Last weekend at a party, my host's son, a 10 year old who has just come back to Romania after living in Budapest for a few years, performed his recently learned party piece. That is, he recited a long and complex Octavian Goga poem in the original Romanian. Romanians present (both Hungarian Romanians and Romanian Romanians) were very impressed by his ability.
Not very interesting, you might be thinking, until you realise that the reciter doesn't actually speak Romanian (or at least speaks very little). His first language is Hungarian, he spent the early part of his school years in Hungary itself, and he is now back here and in the Romanian school system. So, basically he is reciting this poem without understanding it, more or less at all. In fact, so difficult was the poem that many of the adults didn't know some of the words.
But this, it seems, is how Romanian is taught in school. Kids can go to school in their native language, so, for example, most children here go to Hungarian medium schools.
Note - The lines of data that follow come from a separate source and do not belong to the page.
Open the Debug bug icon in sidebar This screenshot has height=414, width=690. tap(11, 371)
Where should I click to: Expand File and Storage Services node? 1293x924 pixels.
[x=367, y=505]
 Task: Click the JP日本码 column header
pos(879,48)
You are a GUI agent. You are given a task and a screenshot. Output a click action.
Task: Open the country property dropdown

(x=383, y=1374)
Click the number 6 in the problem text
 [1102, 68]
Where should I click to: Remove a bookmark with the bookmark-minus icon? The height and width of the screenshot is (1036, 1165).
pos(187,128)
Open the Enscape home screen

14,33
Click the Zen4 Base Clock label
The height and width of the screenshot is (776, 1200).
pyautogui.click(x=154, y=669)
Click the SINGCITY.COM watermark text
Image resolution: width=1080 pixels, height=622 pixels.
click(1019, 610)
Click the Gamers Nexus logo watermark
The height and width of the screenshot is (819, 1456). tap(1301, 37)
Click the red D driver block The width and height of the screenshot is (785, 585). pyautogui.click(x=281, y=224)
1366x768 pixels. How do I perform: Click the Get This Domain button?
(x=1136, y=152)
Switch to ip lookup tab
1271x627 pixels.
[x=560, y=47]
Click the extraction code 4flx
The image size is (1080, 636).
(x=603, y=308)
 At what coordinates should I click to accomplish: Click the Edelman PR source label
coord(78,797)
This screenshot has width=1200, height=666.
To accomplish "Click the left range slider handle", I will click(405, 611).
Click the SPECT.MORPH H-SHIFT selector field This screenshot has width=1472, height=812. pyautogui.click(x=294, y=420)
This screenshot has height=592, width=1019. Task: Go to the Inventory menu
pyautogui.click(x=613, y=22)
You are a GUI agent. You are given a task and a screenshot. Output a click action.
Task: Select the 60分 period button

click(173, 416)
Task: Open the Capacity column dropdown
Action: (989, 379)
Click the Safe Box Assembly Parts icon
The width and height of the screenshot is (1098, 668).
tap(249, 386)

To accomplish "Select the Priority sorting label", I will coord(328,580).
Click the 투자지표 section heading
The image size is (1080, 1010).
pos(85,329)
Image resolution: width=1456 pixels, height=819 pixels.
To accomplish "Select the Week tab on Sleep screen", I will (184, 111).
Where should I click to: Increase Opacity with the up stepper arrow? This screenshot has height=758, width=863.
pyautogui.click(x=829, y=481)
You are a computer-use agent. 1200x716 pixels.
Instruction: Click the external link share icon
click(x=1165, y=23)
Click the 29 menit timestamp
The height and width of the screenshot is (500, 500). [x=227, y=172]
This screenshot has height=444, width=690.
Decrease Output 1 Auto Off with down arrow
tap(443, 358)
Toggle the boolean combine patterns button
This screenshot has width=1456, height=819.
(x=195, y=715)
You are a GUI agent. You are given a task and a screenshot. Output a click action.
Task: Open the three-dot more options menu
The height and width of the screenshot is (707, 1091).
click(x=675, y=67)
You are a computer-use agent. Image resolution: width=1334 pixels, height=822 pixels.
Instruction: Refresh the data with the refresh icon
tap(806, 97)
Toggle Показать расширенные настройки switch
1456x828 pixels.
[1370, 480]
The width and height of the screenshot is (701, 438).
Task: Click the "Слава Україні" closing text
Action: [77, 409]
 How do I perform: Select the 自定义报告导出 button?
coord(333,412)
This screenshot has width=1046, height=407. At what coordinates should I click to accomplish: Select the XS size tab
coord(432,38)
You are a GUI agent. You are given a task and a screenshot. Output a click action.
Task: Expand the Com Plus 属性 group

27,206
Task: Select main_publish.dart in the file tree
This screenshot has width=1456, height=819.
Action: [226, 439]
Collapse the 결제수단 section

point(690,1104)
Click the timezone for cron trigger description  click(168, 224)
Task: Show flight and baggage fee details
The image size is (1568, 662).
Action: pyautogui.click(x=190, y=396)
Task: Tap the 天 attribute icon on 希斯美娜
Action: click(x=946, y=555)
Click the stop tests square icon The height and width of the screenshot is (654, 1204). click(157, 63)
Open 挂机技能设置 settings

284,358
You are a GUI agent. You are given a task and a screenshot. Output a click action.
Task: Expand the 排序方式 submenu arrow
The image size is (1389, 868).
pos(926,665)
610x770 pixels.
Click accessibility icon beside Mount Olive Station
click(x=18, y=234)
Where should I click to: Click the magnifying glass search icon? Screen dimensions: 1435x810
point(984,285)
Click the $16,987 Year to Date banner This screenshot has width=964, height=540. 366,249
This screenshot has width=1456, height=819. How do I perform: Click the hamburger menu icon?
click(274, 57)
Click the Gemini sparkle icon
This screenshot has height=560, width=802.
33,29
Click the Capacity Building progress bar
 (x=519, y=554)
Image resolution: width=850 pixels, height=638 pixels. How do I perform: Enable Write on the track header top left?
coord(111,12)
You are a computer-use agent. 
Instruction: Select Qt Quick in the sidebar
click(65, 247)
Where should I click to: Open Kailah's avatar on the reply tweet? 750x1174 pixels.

But the curriculum is a national one and therefore Romanian (as a subject) is taught as if it were a first language for all. And so, you end up with impressive but flawed scenes such as the one described above. Now, I have my doubts whether kids whose first language is Romanian are getting much benefit from being able to recite by heart Octavian Goga poems, but for non-native speakers of the language it seems the pointlessness is magnified tenfold. There is no provision within the curriculum or within the testing structure for people learning Romanian as a second language. They are Romanians ipso facto they speak Romanian, seems to be the thinking. And so, every year, a large number of kids whose first language isn't Romanian fail and are made to resit their exams or stay back a year - merely because there is no official provision for their situation. It doesn't seem that difficult to create a curriculum for Romanian as a Second Language students. It would also make them much more willing to learn the language if it were properly taught. It's no wonder that when they are older and can speak Romanian well, they'd rather not because their school experience of it was so grim.